Fed grant to help
revive Maui home
of Hawaiian kings
The restoration of Mokuhinia pond
By Gary T. Kubota
and Mokuula islet will take about 10 years
Star-BulletinLAHAINA - The dream of a number of native Hawaiians of restoring a legendary pond and islet that was the residence of Hawaiian kings appears close to becoming a reality.
The Friends of Mokuula recently received a $131,000 grant from federal officials to develop a plan to acquire the land at the county's Malu-ulu-olele Park.
"They recognized the importance of it by giving us the money," said Akoni Akana, the group's executive director.
Akana said the money, awarded by the Administration for Native Americans, will also be used to develop educational programs for native Hawaiians and students.
Akana says restoring the Mokuhinia pond and Mokuula islet will not be easy and the work, including research, will probably take at least 10 years.
"It's not going to happen overnight.

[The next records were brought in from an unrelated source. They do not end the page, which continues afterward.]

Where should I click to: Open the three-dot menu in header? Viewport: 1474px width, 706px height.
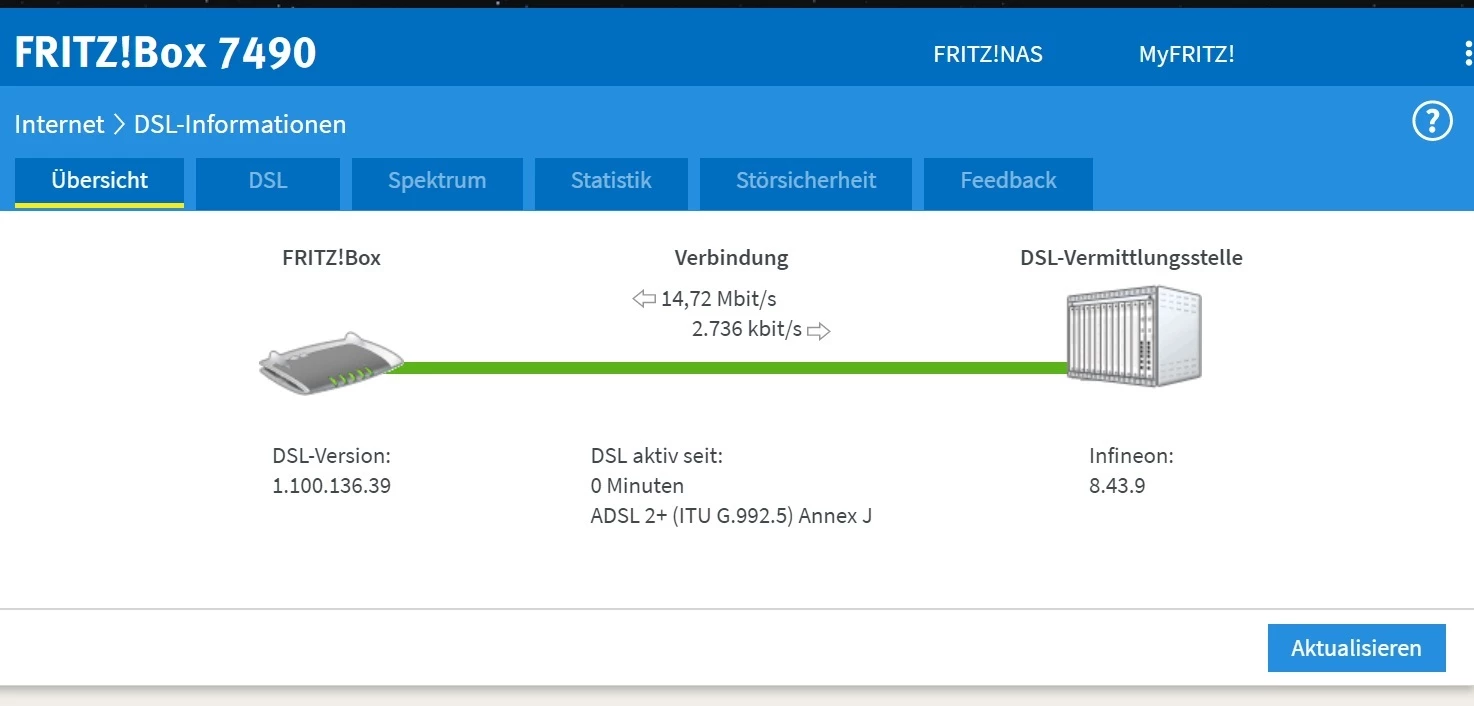1467,54
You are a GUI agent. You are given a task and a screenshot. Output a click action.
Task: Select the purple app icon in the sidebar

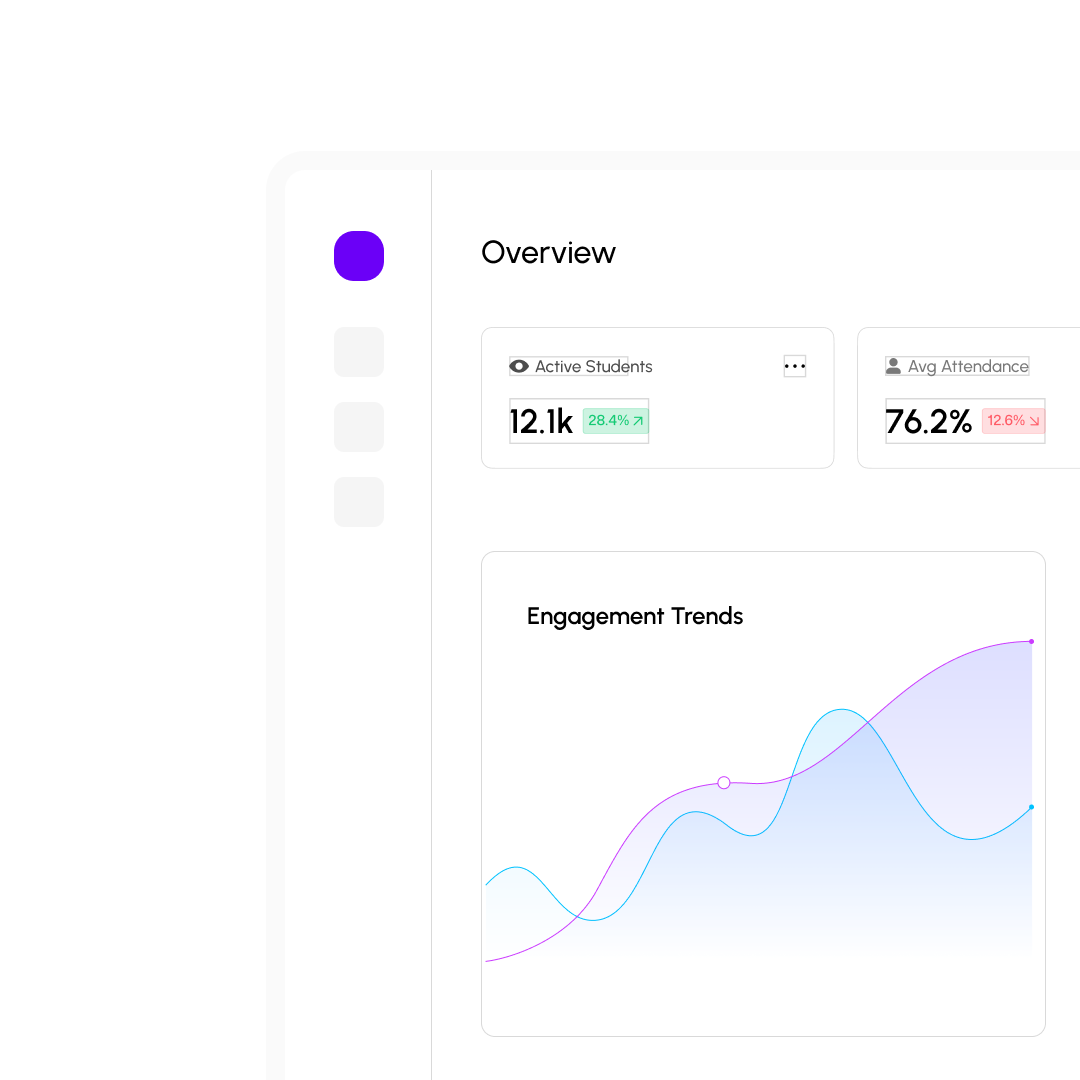click(358, 256)
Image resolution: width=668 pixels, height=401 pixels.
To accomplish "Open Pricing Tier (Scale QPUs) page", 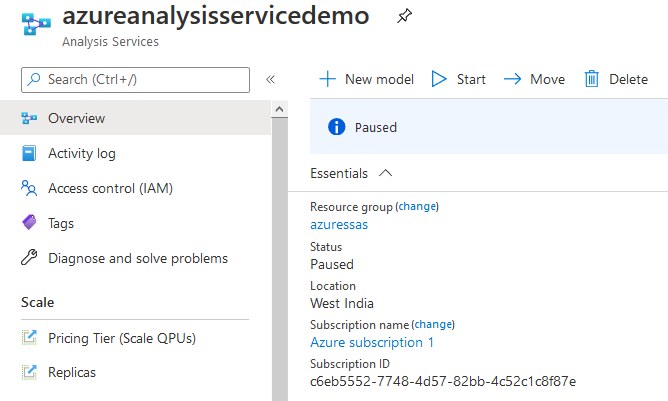I will [x=121, y=338].
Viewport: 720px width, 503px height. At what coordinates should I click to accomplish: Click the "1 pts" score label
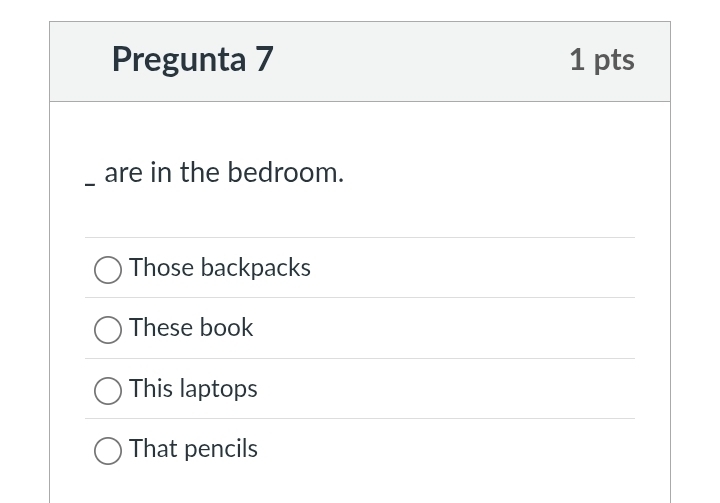601,60
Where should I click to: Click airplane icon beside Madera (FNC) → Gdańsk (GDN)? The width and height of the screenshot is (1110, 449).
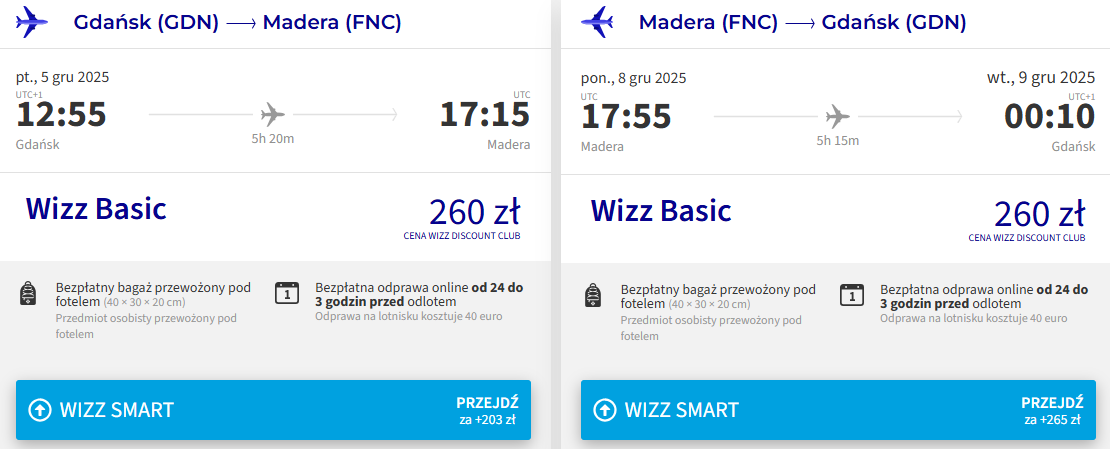click(598, 21)
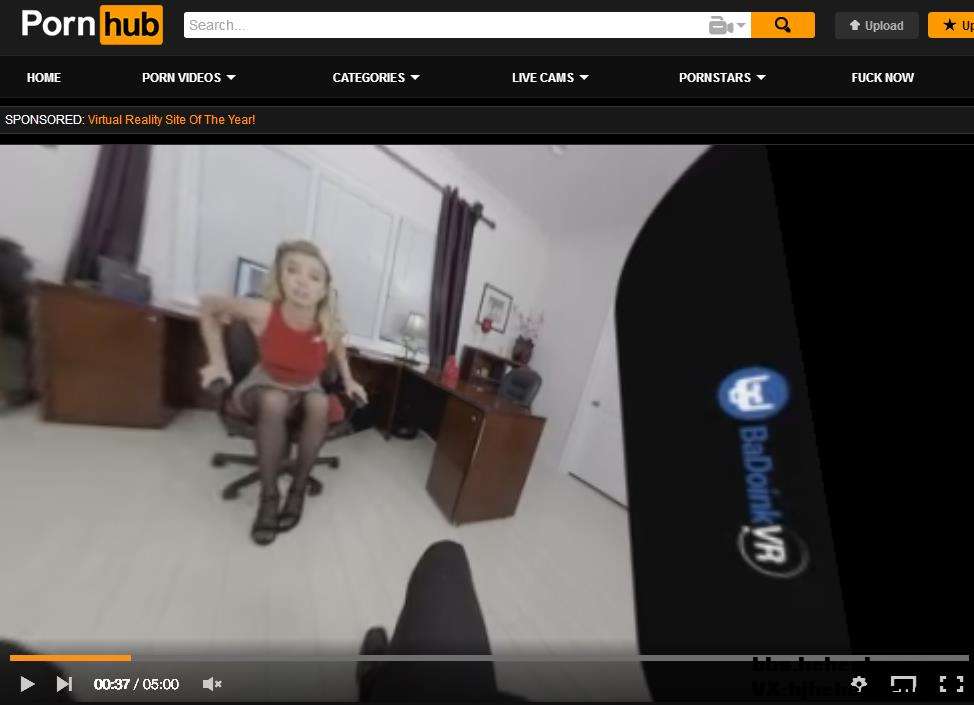Click the orange video progress bar
This screenshot has width=974, height=705.
pyautogui.click(x=70, y=658)
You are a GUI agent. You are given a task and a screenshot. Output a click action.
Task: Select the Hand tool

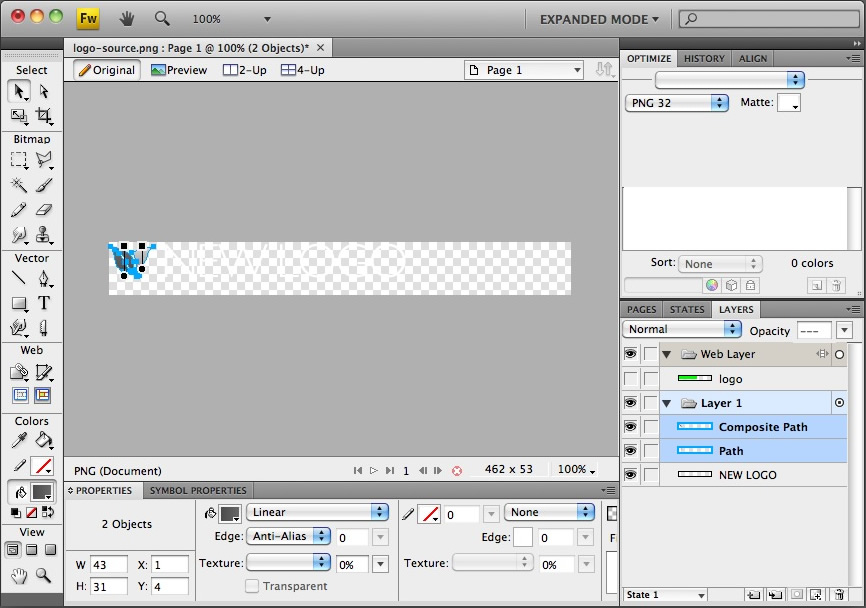click(x=19, y=575)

This is just the beginning," he said.
The land covering Mokuhinia includes a basketball court, a bathroom, four tennis courts and two ball fields, one of which is not being used after human bones were found during archaeological digging.
Akana said the group wants to work with residents to relocate the activities to better sporting facilities elsewhere.
THE county plans to develop a 10-acre park mauka of the Lahaina Aquatic Center.
County Managing Director Richard Haake said Amfac/
JMB plans to transfer the ownership of the land once it receives a shoreline permit for its North Beach project in Kaanapali.
A study has been compiled by the Bishop Museum confirming the location of the pond and islet.
Mokuula was inhabited by Maui royalty before the arrival of Westerners in 1778 and later occupied by Kamehameha I after his conquest of the Valley Isle.
The island remained the home of the Kamehameha monarchy until the 1840s, when the capital was moved from Lahaina to Honolulu.
Akana says spring water that once fed the pond still flows underground and out to the sea.
HE said the pond, ranging from 14 to 17 acres, was bigger after a rain and supplied water for taro patches and other plants, and for brackish-water fish such as mullet, for the royalty.
An earthen berm served as a path to the 1-acre island.
Recently, native Hawaiians have used the site as a center for gathering with other Pacific Islanders and establishing a bond with them.
Rapa Nui (Easter Island) officials say Mokuula is referred to in their oral traditions as a place of origin in the north.
Akana says the discovery of a link between the two cultures seems to go contrary to conventional wisdom that Polynesians migrated from the south to Hawaii.
Genealogical chants describe how Maui King Piilani's daughter Kihawahine Mokuhinia Kalamaula was transformed into a moo, or water dragon, of the pond to protect the royal family.